■ **What to work on**
Could you copy the lines below exactly, leaving none out?

(Records contained in a dataset)

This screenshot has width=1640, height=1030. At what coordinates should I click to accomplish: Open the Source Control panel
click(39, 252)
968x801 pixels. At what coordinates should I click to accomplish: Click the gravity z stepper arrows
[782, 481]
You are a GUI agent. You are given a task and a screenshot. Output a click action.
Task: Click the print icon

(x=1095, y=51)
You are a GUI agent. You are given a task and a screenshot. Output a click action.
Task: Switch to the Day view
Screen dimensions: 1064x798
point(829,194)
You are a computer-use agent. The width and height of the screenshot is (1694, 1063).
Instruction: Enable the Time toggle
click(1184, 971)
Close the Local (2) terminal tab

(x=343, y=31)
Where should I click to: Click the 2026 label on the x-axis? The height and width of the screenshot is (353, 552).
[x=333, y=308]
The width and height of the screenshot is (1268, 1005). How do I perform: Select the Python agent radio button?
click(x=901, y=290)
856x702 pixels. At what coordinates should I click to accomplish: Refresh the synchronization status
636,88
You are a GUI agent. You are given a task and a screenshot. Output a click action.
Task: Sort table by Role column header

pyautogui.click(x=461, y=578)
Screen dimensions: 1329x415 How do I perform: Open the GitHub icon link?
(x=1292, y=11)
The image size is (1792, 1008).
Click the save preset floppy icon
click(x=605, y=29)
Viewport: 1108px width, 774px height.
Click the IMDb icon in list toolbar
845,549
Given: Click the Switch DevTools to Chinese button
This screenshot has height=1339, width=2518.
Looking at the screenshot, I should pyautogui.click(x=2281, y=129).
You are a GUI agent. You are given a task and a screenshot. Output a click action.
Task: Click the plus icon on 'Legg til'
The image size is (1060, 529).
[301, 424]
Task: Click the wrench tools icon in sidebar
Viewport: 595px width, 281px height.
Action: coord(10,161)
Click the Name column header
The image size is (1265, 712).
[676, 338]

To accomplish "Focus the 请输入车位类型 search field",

■ **Answer space**
This screenshot has width=1640, height=1030. At what coordinates should I click to accomplish: Open the Source Control panel
click(39, 252)
968x801 pixels. At what coordinates should I click to accomplish: Click the gravity z stepper arrows
[782, 481]
You are a GUI agent. You are given a task and a screenshot. Output a click action.
Task: Click the print icon

(x=1095, y=51)
You are a GUI agent. You are given a task and a screenshot. Output a click action.
Task: Switch to the Day view
Screen dimensions: 1064x798
point(829,194)
You are a computer-use agent. The width and height of the screenshot is (1694, 1063).
Instruction: Enable the Time toggle
click(1184, 971)
Close the Local (2) terminal tab

(x=343, y=31)
Where should I click to: Click the 2026 label on the x-axis? The height and width of the screenshot is (353, 552).
[x=333, y=308]
The width and height of the screenshot is (1268, 1005). How do I perform: Select the Python agent radio button?
click(x=901, y=290)
856x702 pixels. At what coordinates should I click to accomplish: Refresh the synchronization status
636,88
You are a GUI agent. You are given a task and a screenshot. Output a click action.
Task: Sort table by Role column header

pyautogui.click(x=461, y=578)
Screen dimensions: 1329x415 How do I perform: Open the GitHub icon link?
(x=1292, y=11)
The image size is (1792, 1008).
Click the save preset floppy icon
click(x=605, y=29)
Viewport: 1108px width, 774px height.
Click the IMDb icon in list toolbar
845,549
Given: Click the Switch DevTools to Chinese button
This screenshot has height=1339, width=2518.
Looking at the screenshot, I should pyautogui.click(x=2281, y=129).
You are a GUI agent. You are given a task and a screenshot. Output a click action.
Task: Click the plus icon on 'Legg til'
The image size is (1060, 529).
[301, 424]
Task: Click the wrench tools icon in sidebar
Viewport: 595px width, 281px height.
Action: coord(10,161)
Click the Name column header
The image size is (1265, 712).
[676, 338]

To accomplish "Focus the 请输入车位类型 search field",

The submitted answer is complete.